I'm talking of model objects that serializes certain properties (not
necessarily all) that should have their setter be private/hidden for
encapsulation reasons:
struct Person {
private(set) var birthdate: NSDate
}
I'm not a fan of adding an attribute like private(reflectable). The proposal we
are discussing is most probably coming post-Swift3 and we might as well wait
until property behaviour a are brought in to the mix.
Sorry if my post feels negative, but I'm a huge supporter of Reflection APIs
and I just want us to get it right :)
> On 27 May 2016, at 09:25, Austin Zheng <[email protected]> wrote:
>
> Would you be willing to elaborate? Are you thinking of model objects whose
> properties are all completely hidden using 'private' and whose APIs are
> available only through methods? What if there existed something like
> "private(reflectable)", for properties you really want to keep both private
> and exposed to the reflection machinery? Or maybe a property behavior to do
> the same thing once that feature becomes a reality...

REQUIRED TASK 1:
In the Swift reflection post, why does the writer think it is fine to wait for property behaviors rather than add something like private(reflectable) now? Answer in one to three sentences.
The listing that comes next has a different source from the Swift reflection post.

DATA TO USE:
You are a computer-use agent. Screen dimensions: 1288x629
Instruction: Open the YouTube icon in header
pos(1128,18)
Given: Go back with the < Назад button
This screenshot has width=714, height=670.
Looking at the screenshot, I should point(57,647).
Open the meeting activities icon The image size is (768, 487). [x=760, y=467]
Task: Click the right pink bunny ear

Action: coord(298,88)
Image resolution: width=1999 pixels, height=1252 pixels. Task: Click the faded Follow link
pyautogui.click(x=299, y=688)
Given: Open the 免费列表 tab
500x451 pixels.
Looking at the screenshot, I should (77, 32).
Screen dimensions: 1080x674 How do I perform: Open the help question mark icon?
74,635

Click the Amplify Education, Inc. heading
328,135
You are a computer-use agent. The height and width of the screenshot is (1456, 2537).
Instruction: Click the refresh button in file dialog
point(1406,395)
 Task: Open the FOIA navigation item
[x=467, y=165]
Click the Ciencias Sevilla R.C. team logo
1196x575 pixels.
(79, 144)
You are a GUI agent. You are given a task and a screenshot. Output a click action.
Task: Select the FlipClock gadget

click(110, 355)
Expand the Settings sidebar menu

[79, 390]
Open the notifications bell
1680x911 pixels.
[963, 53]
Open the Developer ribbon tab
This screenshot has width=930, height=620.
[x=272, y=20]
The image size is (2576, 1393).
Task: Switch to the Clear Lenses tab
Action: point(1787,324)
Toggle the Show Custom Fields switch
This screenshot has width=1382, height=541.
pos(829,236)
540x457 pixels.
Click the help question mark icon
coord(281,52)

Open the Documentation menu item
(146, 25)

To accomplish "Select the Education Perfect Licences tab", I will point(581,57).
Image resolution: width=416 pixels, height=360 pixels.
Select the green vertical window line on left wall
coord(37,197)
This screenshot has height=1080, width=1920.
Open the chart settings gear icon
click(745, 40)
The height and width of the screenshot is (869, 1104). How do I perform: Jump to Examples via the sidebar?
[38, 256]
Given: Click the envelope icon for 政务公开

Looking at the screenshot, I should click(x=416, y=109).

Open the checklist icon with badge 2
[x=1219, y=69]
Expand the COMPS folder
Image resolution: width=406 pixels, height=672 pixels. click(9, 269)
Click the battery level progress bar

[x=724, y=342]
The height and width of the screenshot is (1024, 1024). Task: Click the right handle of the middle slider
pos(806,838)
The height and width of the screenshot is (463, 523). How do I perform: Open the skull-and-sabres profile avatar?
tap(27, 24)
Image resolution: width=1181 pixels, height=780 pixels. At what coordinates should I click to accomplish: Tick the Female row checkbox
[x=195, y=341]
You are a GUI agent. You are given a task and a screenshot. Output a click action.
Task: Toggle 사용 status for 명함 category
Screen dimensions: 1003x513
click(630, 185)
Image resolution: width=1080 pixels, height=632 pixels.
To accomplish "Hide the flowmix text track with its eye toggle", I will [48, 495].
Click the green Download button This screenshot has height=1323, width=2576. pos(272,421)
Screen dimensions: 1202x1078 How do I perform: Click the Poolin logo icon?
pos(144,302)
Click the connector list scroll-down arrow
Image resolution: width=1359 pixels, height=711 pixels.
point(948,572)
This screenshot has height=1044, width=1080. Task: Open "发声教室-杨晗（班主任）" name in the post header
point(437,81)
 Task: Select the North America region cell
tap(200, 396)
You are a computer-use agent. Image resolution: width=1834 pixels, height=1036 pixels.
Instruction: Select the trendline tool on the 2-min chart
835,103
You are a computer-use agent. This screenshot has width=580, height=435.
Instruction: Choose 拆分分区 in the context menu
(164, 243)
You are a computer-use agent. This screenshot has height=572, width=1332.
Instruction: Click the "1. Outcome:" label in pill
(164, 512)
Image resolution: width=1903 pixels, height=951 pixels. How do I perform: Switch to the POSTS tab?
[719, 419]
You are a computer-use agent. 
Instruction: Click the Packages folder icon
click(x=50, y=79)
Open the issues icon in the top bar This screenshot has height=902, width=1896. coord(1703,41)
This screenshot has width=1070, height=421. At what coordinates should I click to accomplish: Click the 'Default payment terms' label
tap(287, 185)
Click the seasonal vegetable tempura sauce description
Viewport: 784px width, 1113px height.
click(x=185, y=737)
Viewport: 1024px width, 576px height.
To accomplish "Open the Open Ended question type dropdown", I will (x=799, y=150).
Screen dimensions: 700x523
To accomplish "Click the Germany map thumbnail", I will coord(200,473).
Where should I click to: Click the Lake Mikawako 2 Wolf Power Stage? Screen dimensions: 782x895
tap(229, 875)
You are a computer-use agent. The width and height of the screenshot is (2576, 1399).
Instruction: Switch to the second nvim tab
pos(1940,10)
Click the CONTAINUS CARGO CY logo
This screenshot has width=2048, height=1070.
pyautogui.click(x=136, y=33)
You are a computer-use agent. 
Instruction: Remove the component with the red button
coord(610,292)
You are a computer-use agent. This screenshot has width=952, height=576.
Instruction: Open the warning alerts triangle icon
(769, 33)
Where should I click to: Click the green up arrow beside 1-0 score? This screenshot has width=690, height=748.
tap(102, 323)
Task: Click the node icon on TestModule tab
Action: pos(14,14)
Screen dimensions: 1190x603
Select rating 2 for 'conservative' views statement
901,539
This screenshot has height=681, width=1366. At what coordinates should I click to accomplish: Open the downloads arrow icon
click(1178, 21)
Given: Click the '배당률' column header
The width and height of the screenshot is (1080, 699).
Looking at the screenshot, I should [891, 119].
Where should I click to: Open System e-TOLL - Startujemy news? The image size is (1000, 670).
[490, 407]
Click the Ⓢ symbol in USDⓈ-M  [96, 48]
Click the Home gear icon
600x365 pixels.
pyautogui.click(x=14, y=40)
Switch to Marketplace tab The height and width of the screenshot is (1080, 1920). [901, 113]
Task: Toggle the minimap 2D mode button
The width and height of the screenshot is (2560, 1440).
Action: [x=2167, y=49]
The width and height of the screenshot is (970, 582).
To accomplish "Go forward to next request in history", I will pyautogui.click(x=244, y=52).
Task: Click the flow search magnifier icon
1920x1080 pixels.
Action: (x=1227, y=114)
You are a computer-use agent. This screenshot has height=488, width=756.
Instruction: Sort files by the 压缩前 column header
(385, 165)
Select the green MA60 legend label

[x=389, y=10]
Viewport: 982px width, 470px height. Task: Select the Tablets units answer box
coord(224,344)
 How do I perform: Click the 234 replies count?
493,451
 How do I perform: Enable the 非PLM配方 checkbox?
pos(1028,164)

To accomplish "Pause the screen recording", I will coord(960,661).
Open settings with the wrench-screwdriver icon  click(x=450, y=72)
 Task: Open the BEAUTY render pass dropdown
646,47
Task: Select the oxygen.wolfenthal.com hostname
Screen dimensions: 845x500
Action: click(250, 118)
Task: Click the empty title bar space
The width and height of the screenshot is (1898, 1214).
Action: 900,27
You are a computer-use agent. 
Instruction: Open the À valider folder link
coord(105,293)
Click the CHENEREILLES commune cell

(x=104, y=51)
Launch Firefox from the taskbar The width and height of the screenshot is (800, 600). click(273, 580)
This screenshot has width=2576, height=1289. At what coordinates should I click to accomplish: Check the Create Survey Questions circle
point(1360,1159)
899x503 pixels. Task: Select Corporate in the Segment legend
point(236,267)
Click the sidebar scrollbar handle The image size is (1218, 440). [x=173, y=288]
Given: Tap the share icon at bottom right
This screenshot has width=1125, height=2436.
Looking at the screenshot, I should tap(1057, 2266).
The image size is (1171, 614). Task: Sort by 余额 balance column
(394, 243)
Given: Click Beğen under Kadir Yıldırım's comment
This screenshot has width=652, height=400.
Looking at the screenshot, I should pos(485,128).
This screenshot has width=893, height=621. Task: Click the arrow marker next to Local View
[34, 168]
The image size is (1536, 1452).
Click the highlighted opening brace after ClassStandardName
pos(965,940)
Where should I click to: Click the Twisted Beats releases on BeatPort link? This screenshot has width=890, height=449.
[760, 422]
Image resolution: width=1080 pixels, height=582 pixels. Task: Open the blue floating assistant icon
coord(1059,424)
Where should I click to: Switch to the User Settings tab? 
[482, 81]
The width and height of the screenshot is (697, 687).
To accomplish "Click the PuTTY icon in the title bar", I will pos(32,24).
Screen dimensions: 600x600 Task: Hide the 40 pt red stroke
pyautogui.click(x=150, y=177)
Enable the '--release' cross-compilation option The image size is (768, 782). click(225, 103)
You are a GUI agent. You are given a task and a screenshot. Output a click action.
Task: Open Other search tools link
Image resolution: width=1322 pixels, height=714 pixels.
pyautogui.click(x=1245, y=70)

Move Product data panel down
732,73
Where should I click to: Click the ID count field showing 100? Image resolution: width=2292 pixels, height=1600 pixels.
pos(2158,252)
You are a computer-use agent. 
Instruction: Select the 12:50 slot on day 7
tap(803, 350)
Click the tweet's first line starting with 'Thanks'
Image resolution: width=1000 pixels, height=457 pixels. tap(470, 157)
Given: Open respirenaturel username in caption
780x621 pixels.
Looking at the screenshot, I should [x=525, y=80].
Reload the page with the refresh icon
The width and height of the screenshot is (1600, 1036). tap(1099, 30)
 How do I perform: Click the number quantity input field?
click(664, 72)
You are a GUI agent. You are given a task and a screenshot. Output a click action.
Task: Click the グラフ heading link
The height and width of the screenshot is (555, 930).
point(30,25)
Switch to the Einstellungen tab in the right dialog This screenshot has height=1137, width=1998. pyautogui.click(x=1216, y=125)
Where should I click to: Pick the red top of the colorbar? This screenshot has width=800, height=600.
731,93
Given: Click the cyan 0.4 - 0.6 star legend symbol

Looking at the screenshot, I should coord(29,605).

REQUIRED TASK 2:
Put the listing into a Markdown table with columns n and Line, one row per line, leaving out blank lines. Start with the listing's first line and go on through the line with "coord(281,52)".

EXPECTED OUTPUT 1:
The writer says the proposal under discussion will most probably come after Swift 3. So there is time to wait until property behaviors are brought into the mix.

EXPECTED OUTPUT 2:
| n | Line |
|---|---|
| 1 | You are a computer-use agent. Screen dimensions: 1288x629 |
| 2 | Instruction: Open the YouTube icon in header |
| 3 | pos(1128,18) |
| 4 | Given: Go back with the < Назад button |
| 5 | This screenshot has width=714, height=670. |
| 6 | Looking at the screenshot, I should point(57,647). |
| 7 | Open the meeting activities icon The image size is (768, 487). [x=760, y=467] |
| 8 | Task: Click the right pink bunny ear |
| 9 | Action: coord(298,88) |
| 10 | Image resolution: width=1999 pixels, height=1252 pixels. Task: Click the faded Follow link |
| 11 | pyautogui.click(x=299, y=688) |
| 12 | Given: Open the 免费列表 tab |
| 13 | 500x451 pixels. |
| 14 | Looking at the screenshot, I should (77, 32). |
| 15 | Screen dimensions: 1080x674 How do I perform: Open the help question mark icon? |
| 16 | 74,635 |
| 17 | Click the Amplify Education, Inc. heading |
| 18 | 328,135 |
| 19 | You are a computer-use agent. The height and width of the screenshot is (1456, 2537). |
| 20 | Instruction: Click the refresh button in file dialog |
| 21 | point(1406,395) |
| 22 |  Task: Open the FOIA navigation item |
| 23 | [x=467, y=165] |
| 24 | Click the Ciencias Sevilla R.C. team logo |
| 25 | 1196x575 pixels. |
| 26 | (79, 144) |
| 27 | You are a GUI agent. You are given a task and a screenshot. Output a click action. |
| 28 | Task: Select the FlipClock gadget |
| 29 | click(110, 355) |
| 30 | Expand the Settings sidebar menu |
| 31 | [79, 390] |
| 32 | Open the notifications bell |
| 33 | 1680x911 pixels. |
| 34 | [963, 53] |
| 35 | Open the Developer ribbon tab |
| 36 | This screenshot has width=930, height=620. |
| 37 | [x=272, y=20] |
| 38 | The image size is (2576, 1393). |
| 39 | Task: Switch to the Clear Lenses tab |
| 40 | Action: point(1787,324) |
| 41 | Toggle the Show Custom Fields switch |
| 42 | This screenshot has width=1382, height=541. |
| 43 | pos(829,236) |
| 44 | 540x457 pixels. |
| 45 | Click the help question mark icon |
| 46 | coord(281,52) |